Simulation of functional data
=============================

"""

# Author: Steven Golovkine <steven_golovkine@icloud.com>
# License: MIT

# Load packages
import numpy as np

from FDApy.representation import DenseArgvals
from FDApy.simulation import KarhunenLoeve
from FDApy.visualization import plot

###############################################################################
# Two main features of functional data are noise and sparsity. The package provides 
# methods to simulate noisy and sparse functional data. In this example, we will 
# simulate noisy and sparse functional data using the Karhunen-Loève decomposition.


# Set general parameters
rng = 42
n_obs = 10

# Parameters of the basis
name = "bsplines"
n_functions = 5
argvals = DenseArgvals({"input_dim_0": np.linspace(0, 1, 101)})
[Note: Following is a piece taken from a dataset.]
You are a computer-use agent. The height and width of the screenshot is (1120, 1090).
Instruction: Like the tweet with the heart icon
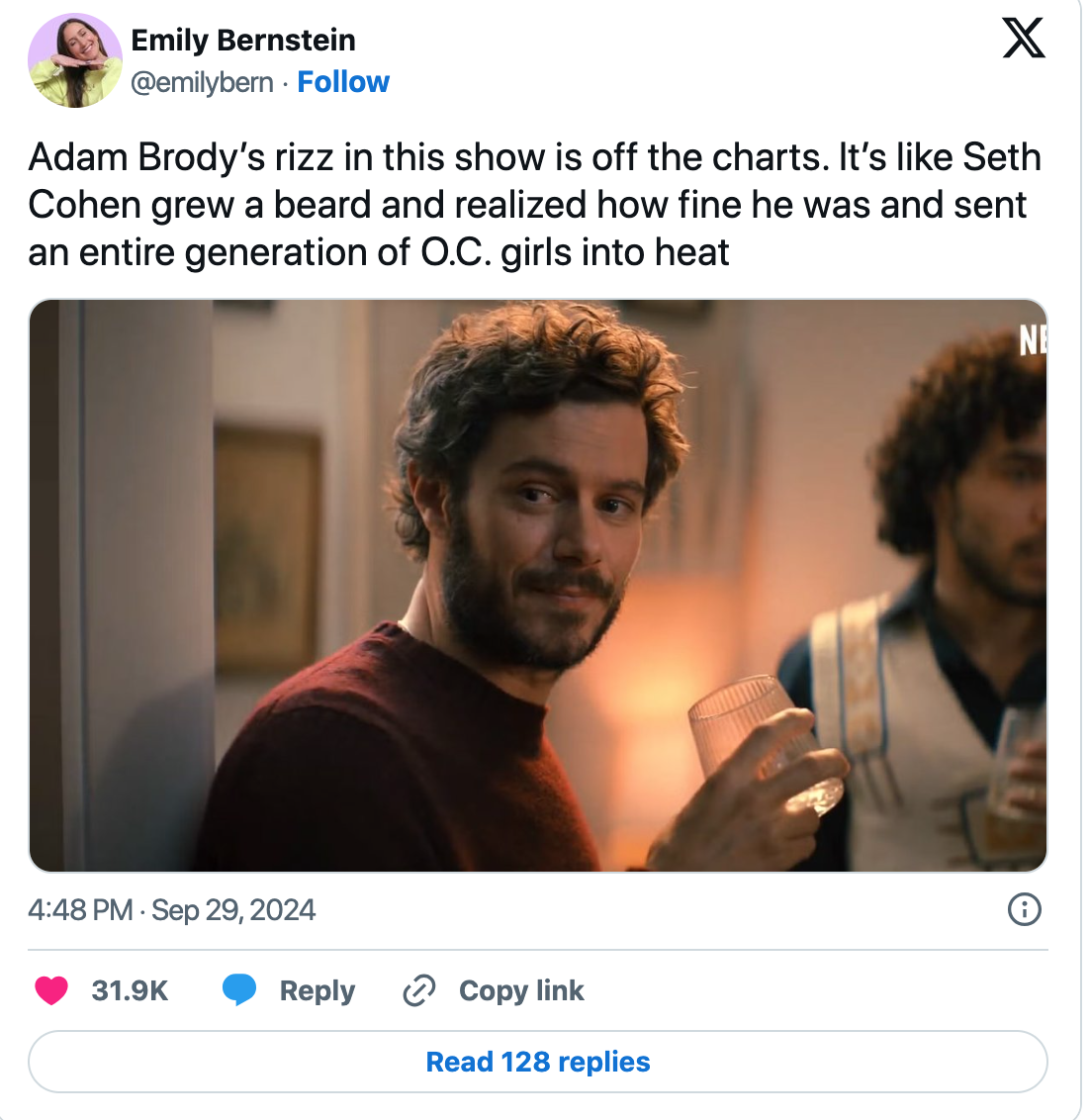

###############################################################################
# For one dimensional data
# ------------------------
#
# We simulate :math:`N = 10` curves on the one-dimensional observation grid
# :math:`\{0, 0.01, 0.02, \cdots, 1\}`, based on the first
# :math:`K = 5` B-splines basis functions on :math:`[0, 1]` and the variance of
# the scores random variables equal to :math:`1`.
kl = KarhunenLoeve(
    basis_name=name, n_functions=n_functions, argvals=argvals, random_state=rng
)
kl.new(n_obs=n_obs)

_ = plot(kl.data)

###############################################################################
# **Adding noise**
# ---
# We can generates a noisy version of the functional data by adding i.i.d.
# realizations of the random variable
# :math:`\varepsilon \sim \mathcal{N}(0, \sigma^2)` to the observation. In this
# example, we set :math:`\sigma^2 = 0.05`.

# Add some noise to the simulation.
kl.add_noise(0.05)

# Plot the noisy simulations
_ = plot(kl.noisy_data)

###############################################################################
# **Sparsification**
# ---
# We can generates a sparsified version of the functional data object by
# randomly removing a certain percentage of the sampling points. The percentage
# of retain samplings points can be supplied by the user. In this example, the
# retained number of observations will be different for each curve and be
# randomly drawn between :math:`0.45` and :math:`0.55` (percentage :math:`\pm` epsilon).

# Sparsify the data
kl.sparsify(percentage=0.5, epsilon=0.05)

_ = plot(kl.sparse_data)


###############################################################################
# For two dimensional data
# ------------------------
# We simulate :math:`N = 1` image on the two-dimensional observation grid
# :math:`\{0, 0.01, 0.02, \cdots, 1\} \times \{0, 0.01, 0.02, \cdots, 1\}`,
# based on the tensor product of the first :math:`K = 25` B-splines
# basis functions on :math:`[0, 1] \times [0, 1]` and the variance of
# the scores random variables equal to :math:`1`.

# Parameters of the basis
name = ("bsplines", "bsplines")
n_functions = (5, 5)
argvals = DenseArgvals(
    {"input_dim_0": np.linspace(0, 1, 101), "input_dim_1": np.linspace(0, 1, 101)}
)

kl = KarhunenLoeve(
    basis_name=name, n_functions=n_functions, argvals=argvals, random_state=rng
)
kl.new(n_obs=1)

_ = plot(kl.data)

###############################################################################
# **Adding noise**
# ---
# We can generates a noisy version of the functional data by adding i.i.d.
# realizations of the random variable
# :math:`\varepsilon \sim \mathcal{N}(0, \sigma^2)` to the observation. In this
# example, we set :math:`\sigma^2 = 0.05`.

# Add some noise to the simulation.
kl.add_noise(0.05)

# Plot the noisy simulations
_ = plot(kl.noisy_data)

###############################################################################
# **Sparsification**
# ---
# The sparsification is not implemented for two-dimensional (and higher) data.